The bill contained the extra revenue from a $45 million cap on film industry rebates negotiated the weekend before between House Speaker Ben Lujan and Republican leaders.
The film rebate cap was seen as a loss for Speaker Lujan but it still wasn't enough to get Republican votes for the budget bill. The Democratic hope is that it will be enough to get Gov. Susana Martinez's signature on the budget.
The votes on the budget and film rebate cap were accompanied by hours of rancorous debate. At one point, House Republican whip Don Bratton of Hobbs called a fellow House member a liar for noting that the oil and gas industry receives bigger tax breaks than the film industry,
Much of the acrimony centered around comparison of tax breaks and which industries are using scare tactics to keep their good deals. The truth is that all sides of every tax break issue use scare tactics - usually either the threat to move to another state or to go out of business.
Movies and TV are highly mobile operations. They have been known to pick up band move to another state during a shoot if they get a sweeter deal elsewhere. The oil industry isn't as mobile. It has to drill where the oil is.
Legislative efforts to prevent national corporations from declaring New Mexico profits in states with lower corporate tax also have been met with threats to move. But it is unlikely a Wal-Mart is going to miss out on a good market just because of a slightly higher tax. It has stores in every state.
Plenty of animosity also came to the fore over the effort to take drivers licenses away from illegal aliens. The subject is a top priority of Gov. Martinez but the bill was killed on a tabling motion in a House Committee.
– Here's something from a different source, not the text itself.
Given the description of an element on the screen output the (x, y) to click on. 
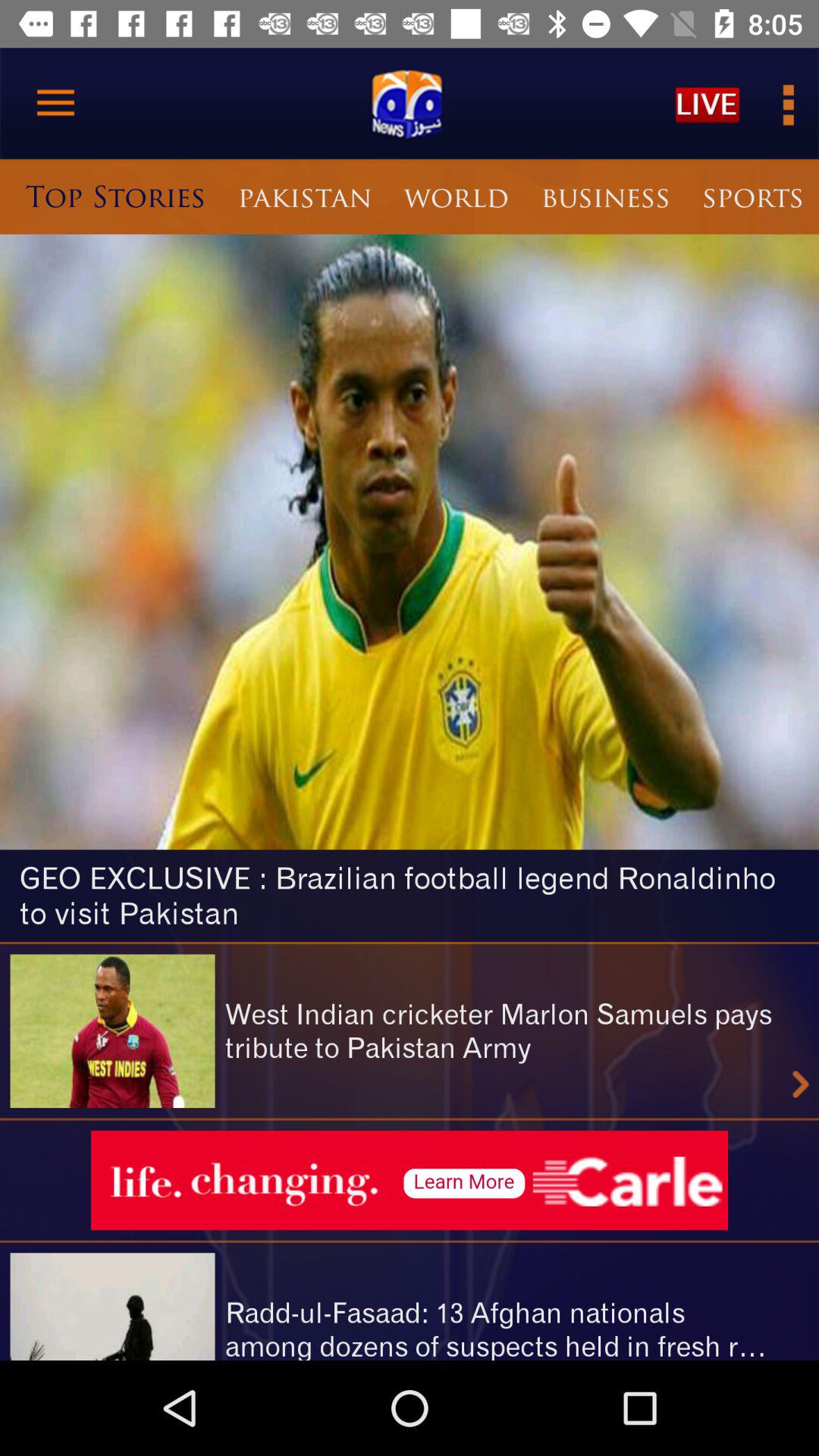
open advertisement page (409, 1180)
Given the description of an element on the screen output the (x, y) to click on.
Rep. Andy Nunez, who became an independent at the beginning of this session, was successful in convincing the House to pull the bill out of committee and onto the floor for debate. The process is known as "blasting" a bill out of committee.
It is attempted once or twice almost every session but seldom is successful because it usually is a move by the minority party and the vote almost always is along party lines. So why waste time trying? Usually it is a case of wanting to get everyone on record concerning a controversial issue that might come in handy during the next election
Taking drivers' licenses from illegal aliens has been the number one issue for Gov. Martinez this session. She has paid for radio ads and automated phone calls during the session on the issue. Getting Democrats on record in marginal districts can be good campaign fodder.
Nunez, who was elected as a Democrat, was accused by Democrats of following orders from our Republican governor. Nunez insisted it was his own idea.
"Dangerous" is a term that has been thrown around by both sides on the drivers' license issue. Democrats warned House members that blasting a bill out of committee sets a dangerous precedent by weakening the status of committees.
Gov. Martinez claims aliens with driver's licenses are dangerous. Rep. Eleanor Chavez, of Albuquerque, counters that Gov. Martinez is dangerous. It's just another example of the hyperbole floating around this session.
At this point, it appears the heat will be on for the remainder of the session. The controversial bills now are in the Senate, which until this year had been the more conservative and volatile of the two houses. Now, with the turmoil in the House, it appears the Senate may seem more liberal and stable.